*** Records for this task ***

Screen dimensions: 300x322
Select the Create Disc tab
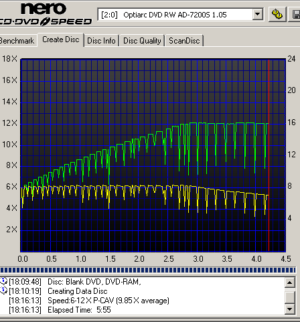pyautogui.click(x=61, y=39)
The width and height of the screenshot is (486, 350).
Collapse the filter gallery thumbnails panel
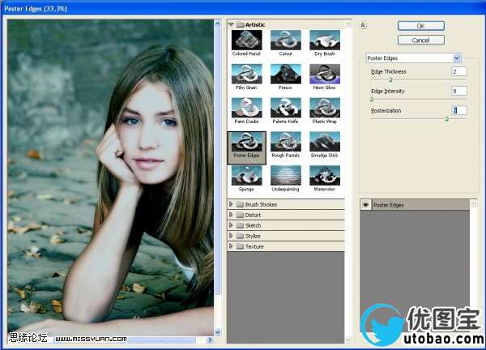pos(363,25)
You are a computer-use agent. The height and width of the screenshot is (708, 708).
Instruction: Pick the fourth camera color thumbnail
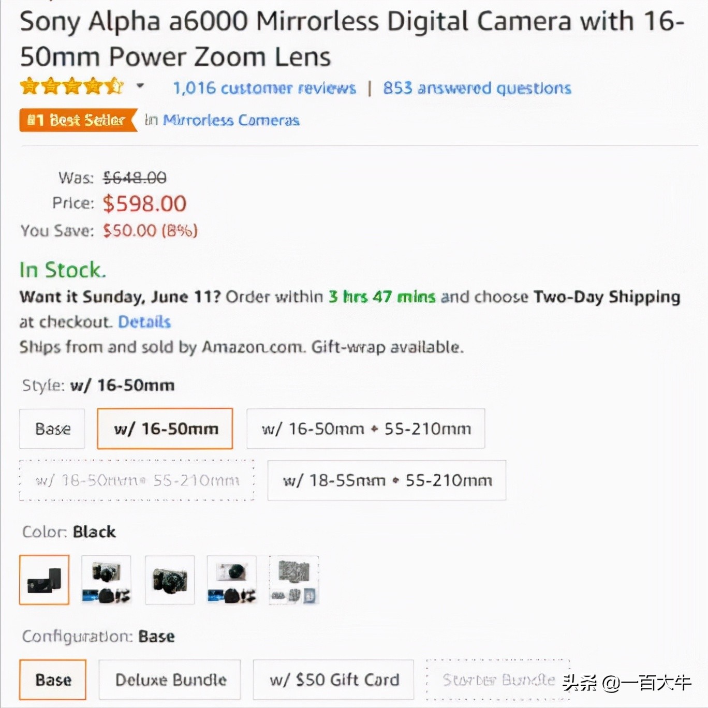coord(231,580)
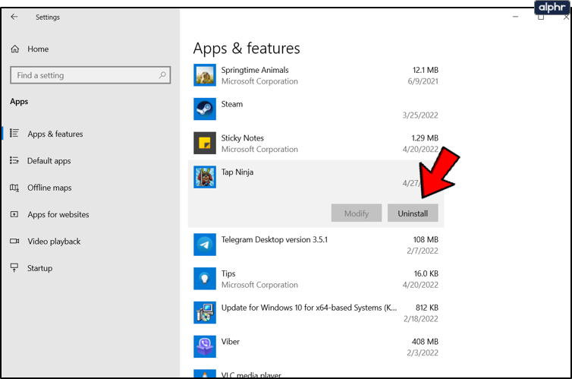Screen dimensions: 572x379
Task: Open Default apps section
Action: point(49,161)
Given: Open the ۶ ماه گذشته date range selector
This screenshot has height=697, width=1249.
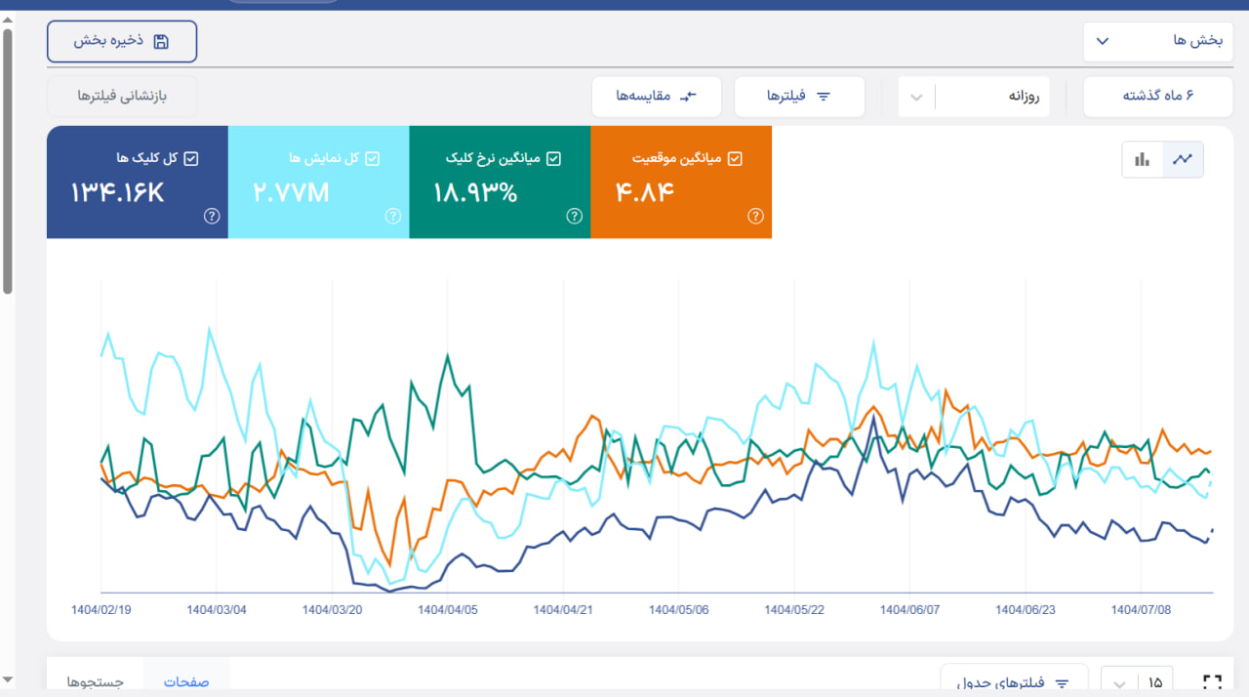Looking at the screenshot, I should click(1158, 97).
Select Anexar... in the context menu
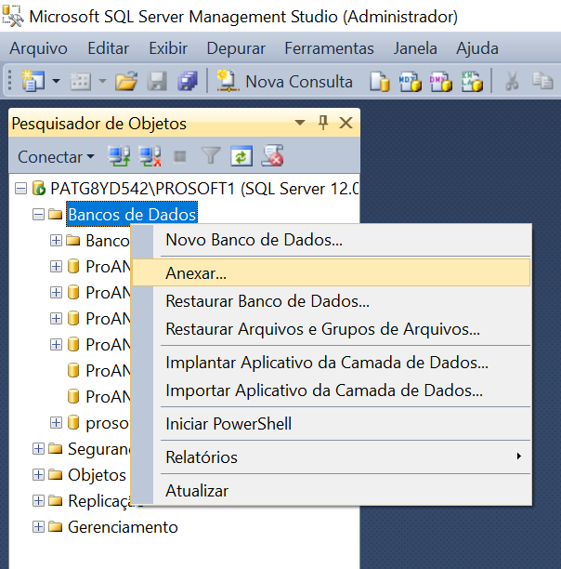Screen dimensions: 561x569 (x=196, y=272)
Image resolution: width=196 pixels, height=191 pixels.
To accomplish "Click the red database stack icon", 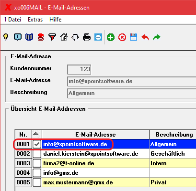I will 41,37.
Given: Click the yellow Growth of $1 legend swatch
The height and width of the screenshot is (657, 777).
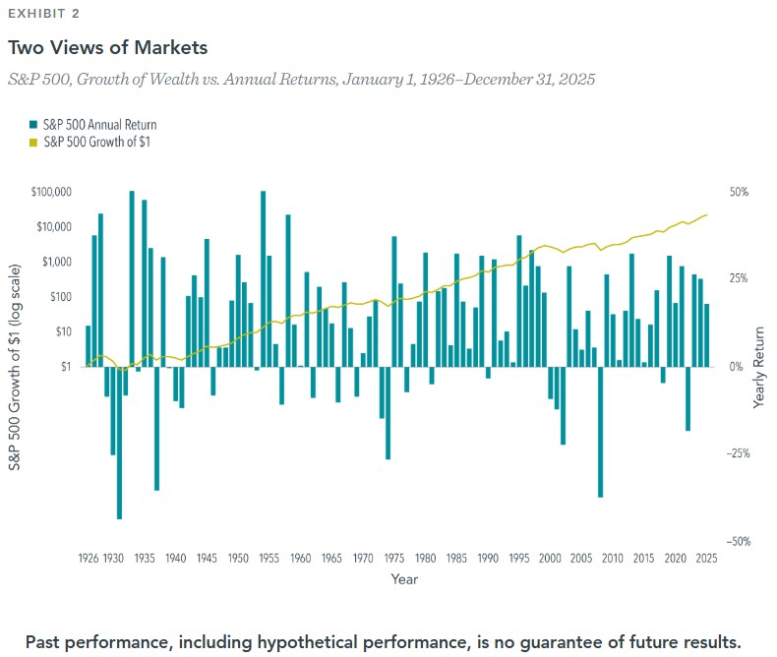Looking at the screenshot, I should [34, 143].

*** End of Records for this task ***

[Problem to solve]
Give the lines again word for word, from the start of the records to the line holding "You are a computer-use", both included, and leave out any picture.

[Response to the exercise]
Screen dimensions: 300x322
Select the Create Disc tab
pyautogui.click(x=61, y=39)
The width and height of the screenshot is (486, 350).
Collapse the filter gallery thumbnails panel
pos(363,25)
You are a computer-use agent. The height and width of the screenshot is (708, 708).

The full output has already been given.